I still feel its presence, today that part of me truly has become a shadow as I have integrated it into my being and personality. In that way it has less power over me compared to when it dominated my worldview by denying that it existed. By claiming this shadow persona I reclaim its capitalization of my faculties and effectuate my assertions of choice, instead of hiding within the silhouette of my soul and vanquishing determinative values and principles.
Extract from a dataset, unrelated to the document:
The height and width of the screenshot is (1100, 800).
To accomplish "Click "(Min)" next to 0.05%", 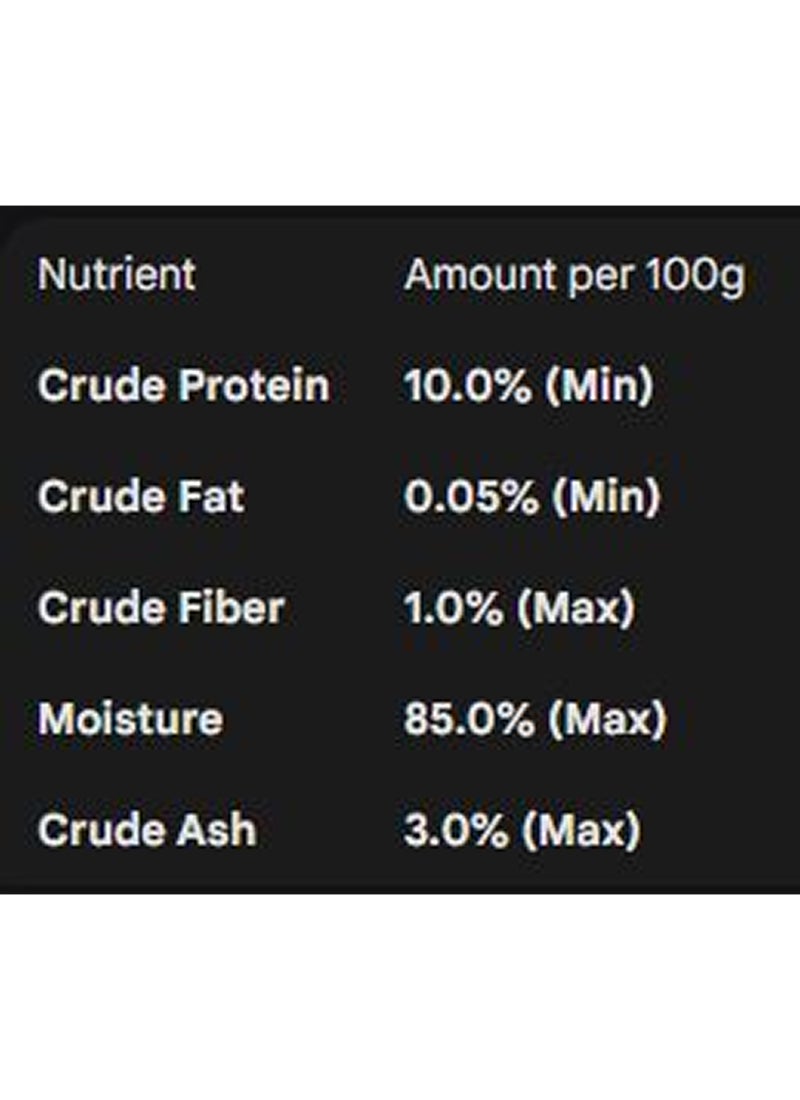I will pyautogui.click(x=603, y=496).
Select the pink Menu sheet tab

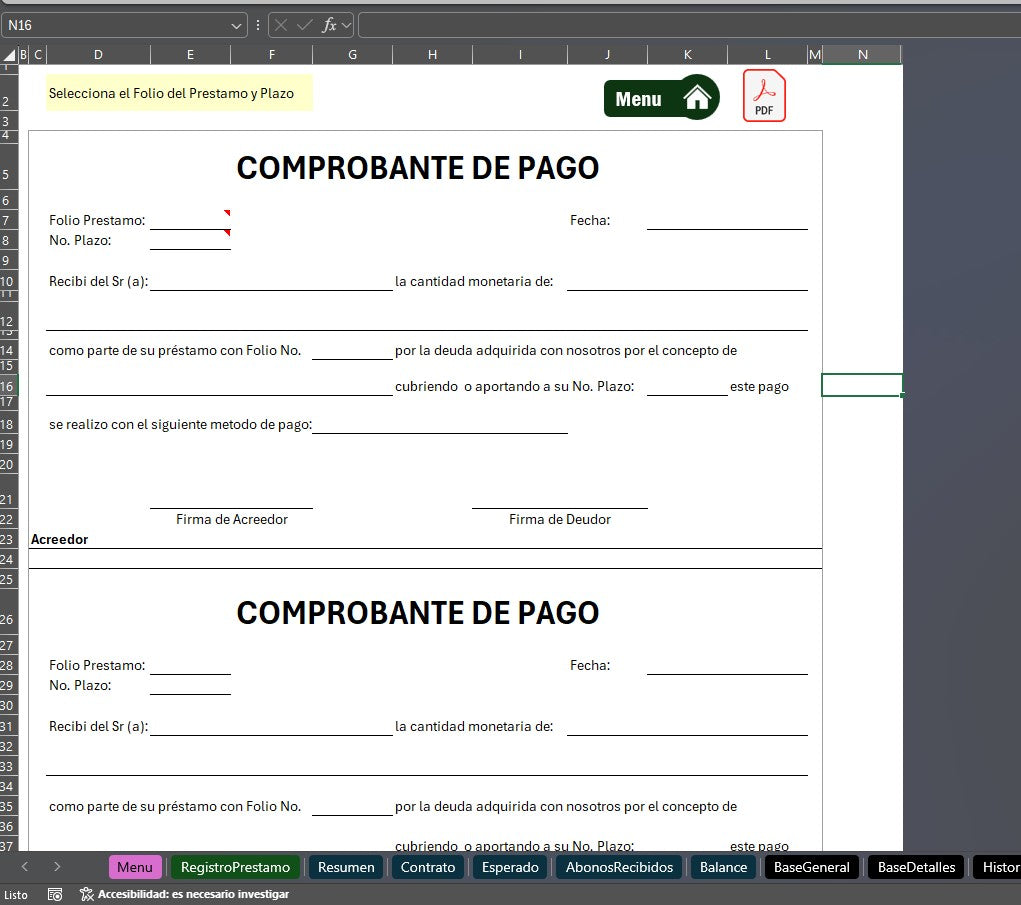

God intended for us to claim our being through the humility of practicing principles and integrity, both moral imperatives toward communion with humanity. By doing so we break the hold of our subconscious mind controlling our thoughts, feelings and actions. Reach out and go forth to claim all that you are and will become, in doing so you will control the consequences of your actions and gain a new freedom never before experienced.

2 comments:

  1. This concept of shadow persona explains so much about me. Seeing my secondary PTSD compulsions as a constant side show to my physical life helps me understand why the physical rarely meshes with my internal thought process. I feel less of a liar now. Thank you. The challenge now is to integrate the shadow persona with the present interactions I have with other people. Or better said, to integrate the external interactions with Shadow Persona my own true love. Why do I elevate SP's needs and whims over my "real life"? I read the post about acting out against others to keep the adrenalin going and have recognised that about myself for years. I have managed that well once I understood what I was doing. Funny though when I spoke to others about it, even those whose buttons I was pushing, they all denied I would ever start something just to get an adrenaline high. It is good to find reality here thank you for recommending years 2008-2009. I will continue reading.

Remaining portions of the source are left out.